PROBLEM STATEMENT. Please rewrite the lines below, substituting "drop-down list" for every "dropdown" and leaving everything else as it is. Omit the pictures from your answer.

PROVIDED RECORDS.
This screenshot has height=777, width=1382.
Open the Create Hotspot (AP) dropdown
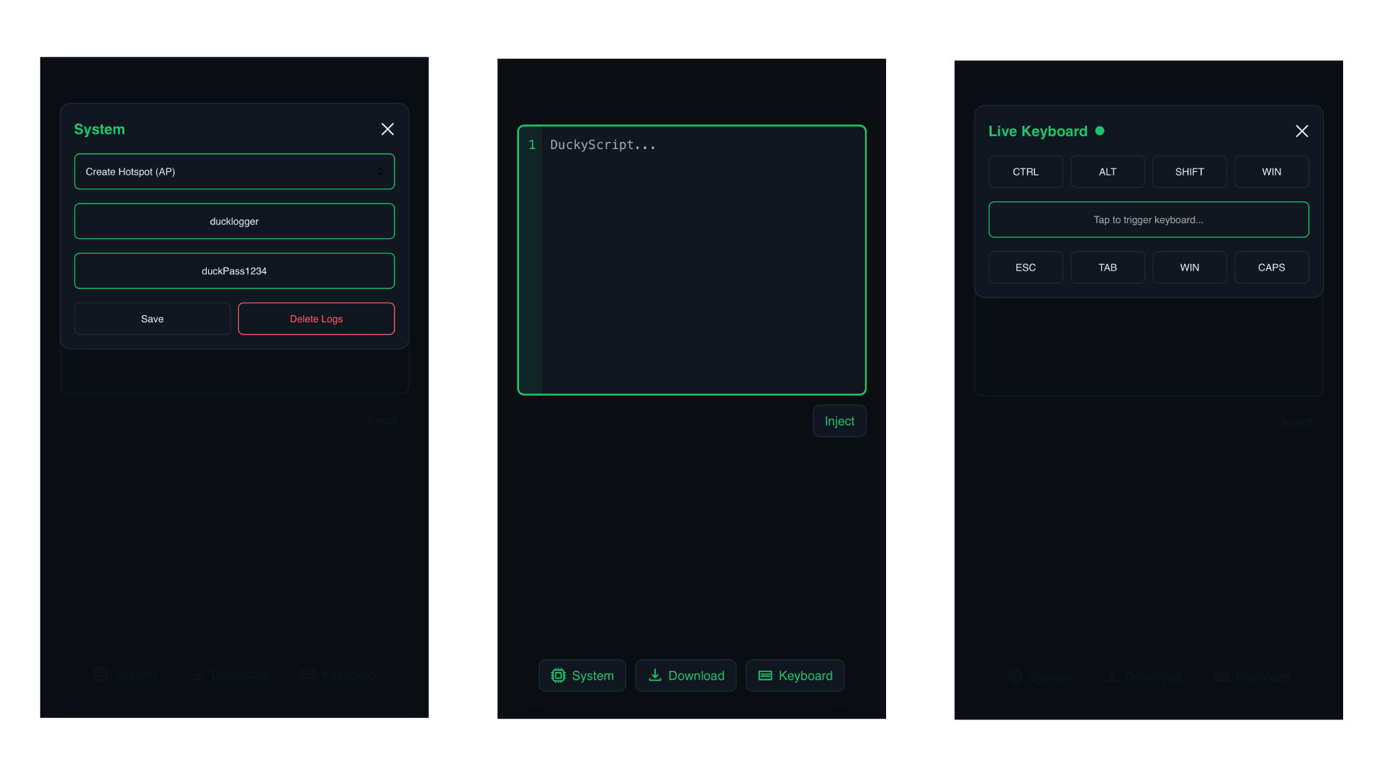point(234,171)
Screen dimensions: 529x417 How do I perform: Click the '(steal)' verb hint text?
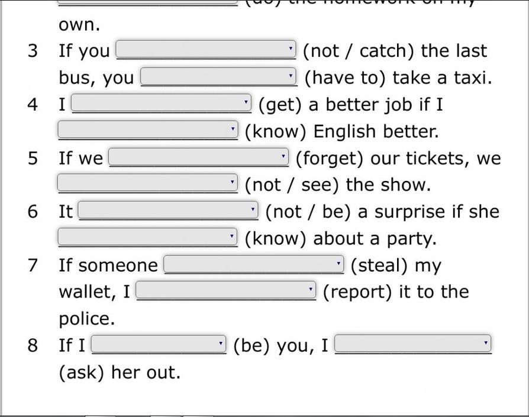click(379, 266)
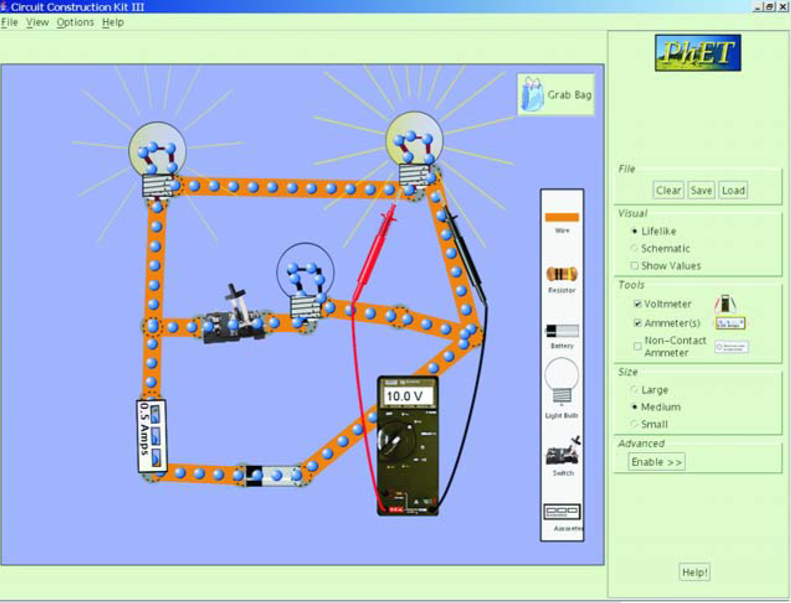Open the Options menu
Screen dimensions: 791x603
click(75, 22)
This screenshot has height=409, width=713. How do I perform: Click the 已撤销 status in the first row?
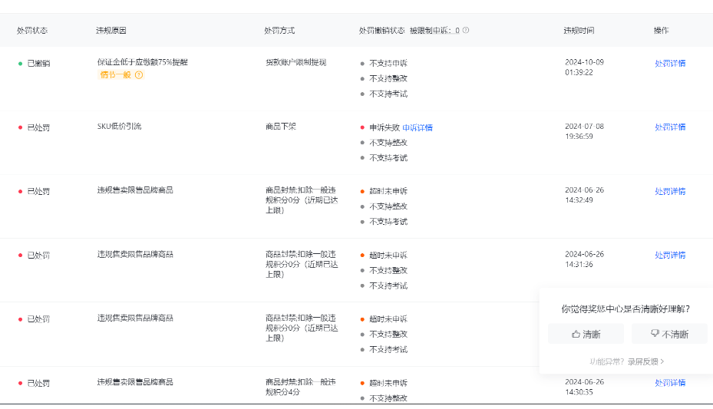(38, 64)
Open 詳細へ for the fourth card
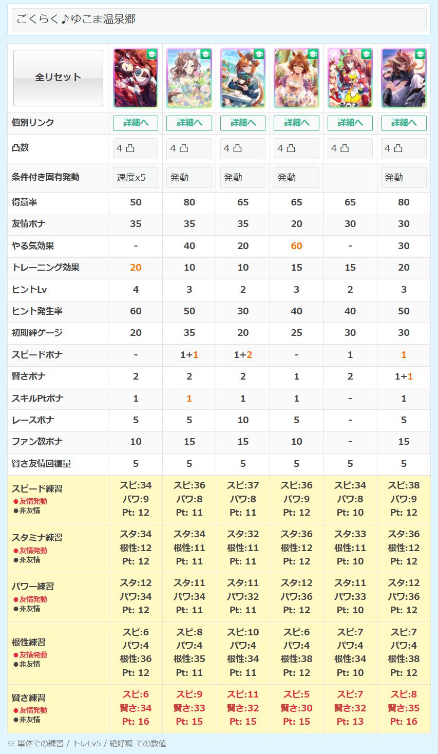The height and width of the screenshot is (754, 438). (296, 123)
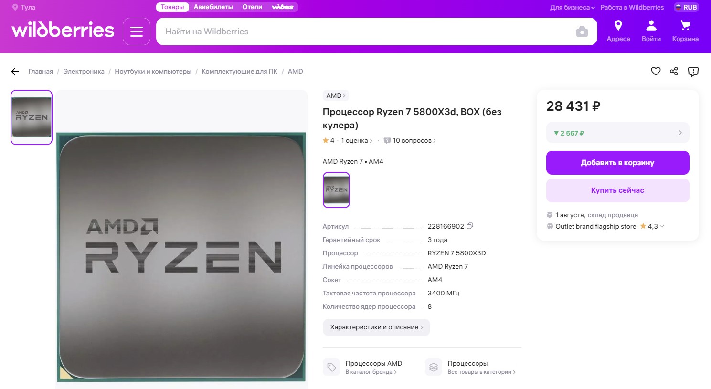The image size is (711, 389).
Task: Expand seller rating 4,3 chevron
Action: [x=662, y=226]
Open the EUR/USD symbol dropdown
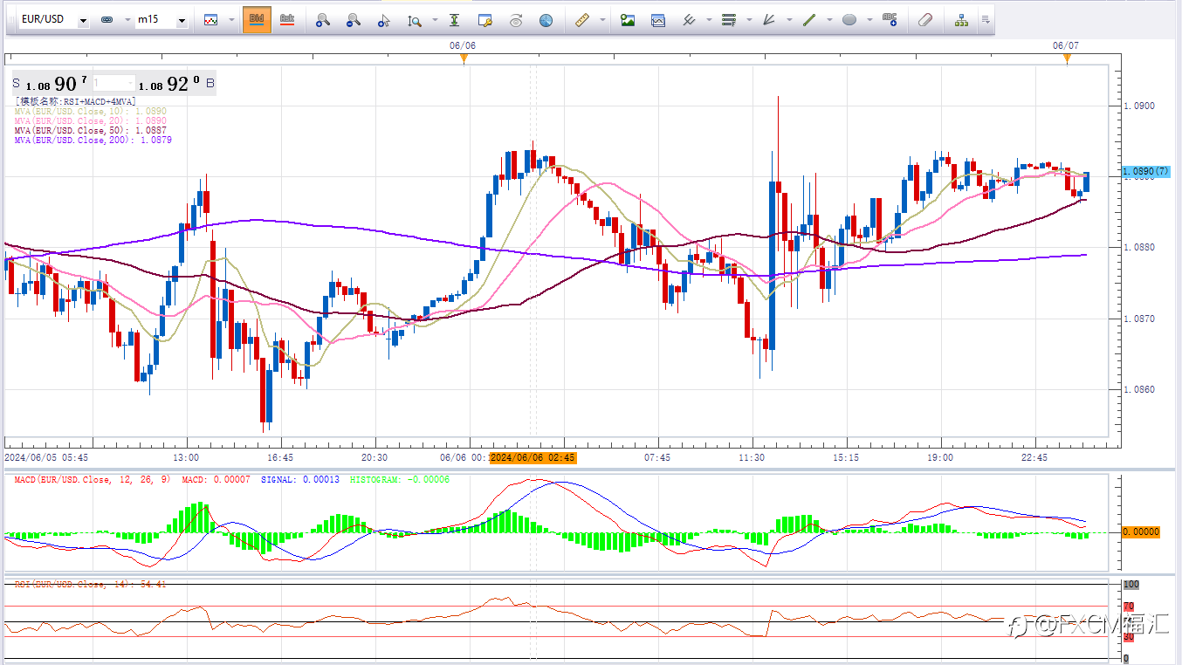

PROBLEM SOLUTION.
This screenshot has height=777, width=1382.
Open the Create Hotspot (AP) drop-down list
point(234,171)
Screen dimensions: 529x417 How do I perform: Click the '(steal)' verb hint text?
click(379, 266)
Open the Options menu
Screen dimensions: 791x603
click(75, 22)
This screenshot has height=409, width=713. How do I perform: Click the 已撤销 status in the first row?
(38, 64)
Open 詳細へ for the fourth card
The height and width of the screenshot is (754, 438). (296, 123)
The image size is (711, 389).
Task: Expand seller rating 4,3 chevron
Action: [x=662, y=226]
Open the EUR/USD symbol drop-down list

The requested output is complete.